## START

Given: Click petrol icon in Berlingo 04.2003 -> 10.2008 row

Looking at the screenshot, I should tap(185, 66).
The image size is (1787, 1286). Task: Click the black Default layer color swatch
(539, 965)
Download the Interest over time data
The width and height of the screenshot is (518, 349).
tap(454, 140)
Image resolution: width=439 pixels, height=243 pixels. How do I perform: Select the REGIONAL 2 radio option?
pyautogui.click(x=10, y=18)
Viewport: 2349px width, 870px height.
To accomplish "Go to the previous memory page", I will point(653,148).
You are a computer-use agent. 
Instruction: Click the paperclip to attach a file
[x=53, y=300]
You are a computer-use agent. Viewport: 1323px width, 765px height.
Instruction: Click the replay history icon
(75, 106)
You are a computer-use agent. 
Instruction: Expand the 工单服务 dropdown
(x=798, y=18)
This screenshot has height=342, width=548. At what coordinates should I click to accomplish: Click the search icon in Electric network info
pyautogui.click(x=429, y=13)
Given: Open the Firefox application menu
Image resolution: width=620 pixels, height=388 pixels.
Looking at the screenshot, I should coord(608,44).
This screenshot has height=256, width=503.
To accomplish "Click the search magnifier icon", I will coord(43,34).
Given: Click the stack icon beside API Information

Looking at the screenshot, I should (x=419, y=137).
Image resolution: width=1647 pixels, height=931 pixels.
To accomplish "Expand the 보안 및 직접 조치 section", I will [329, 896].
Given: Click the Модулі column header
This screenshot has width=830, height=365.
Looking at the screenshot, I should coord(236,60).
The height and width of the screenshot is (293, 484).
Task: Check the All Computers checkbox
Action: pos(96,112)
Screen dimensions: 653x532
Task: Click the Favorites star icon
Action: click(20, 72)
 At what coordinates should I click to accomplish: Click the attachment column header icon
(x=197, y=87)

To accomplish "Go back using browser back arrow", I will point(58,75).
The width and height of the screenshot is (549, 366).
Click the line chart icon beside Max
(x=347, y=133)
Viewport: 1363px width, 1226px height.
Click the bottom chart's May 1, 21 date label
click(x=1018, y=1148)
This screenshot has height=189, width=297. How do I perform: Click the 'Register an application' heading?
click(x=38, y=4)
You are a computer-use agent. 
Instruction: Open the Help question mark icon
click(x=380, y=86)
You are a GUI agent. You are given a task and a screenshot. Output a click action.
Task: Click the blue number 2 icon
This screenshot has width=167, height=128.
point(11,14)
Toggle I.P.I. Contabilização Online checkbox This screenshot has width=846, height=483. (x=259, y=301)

## END

### Aim of the task
Rewrite the data from its first line through the line containing "(x=798, y=18)", swapping every "Instruction" for "Command" and leaving all else untouched.

### Output below
Given: Click petrol icon in Berlingo 04.2003 -> 10.2008 row

Looking at the screenshot, I should tap(185, 66).
The image size is (1787, 1286). Task: Click the black Default layer color swatch
(539, 965)
Download the Interest over time data
The width and height of the screenshot is (518, 349).
tap(454, 140)
Image resolution: width=439 pixels, height=243 pixels. How do I perform: Select the REGIONAL 2 radio option?
pyautogui.click(x=10, y=18)
Viewport: 2349px width, 870px height.
To accomplish "Go to the previous memory page", I will point(653,148).
You are a computer-use agent. 
Command: Click the paperclip to attach a file
[x=53, y=300]
You are a computer-use agent. Viewport: 1323px width, 765px height.
Command: Click the replay history icon
(75, 106)
You are a computer-use agent. 
Command: Expand the 工单服务 dropdown
(x=798, y=18)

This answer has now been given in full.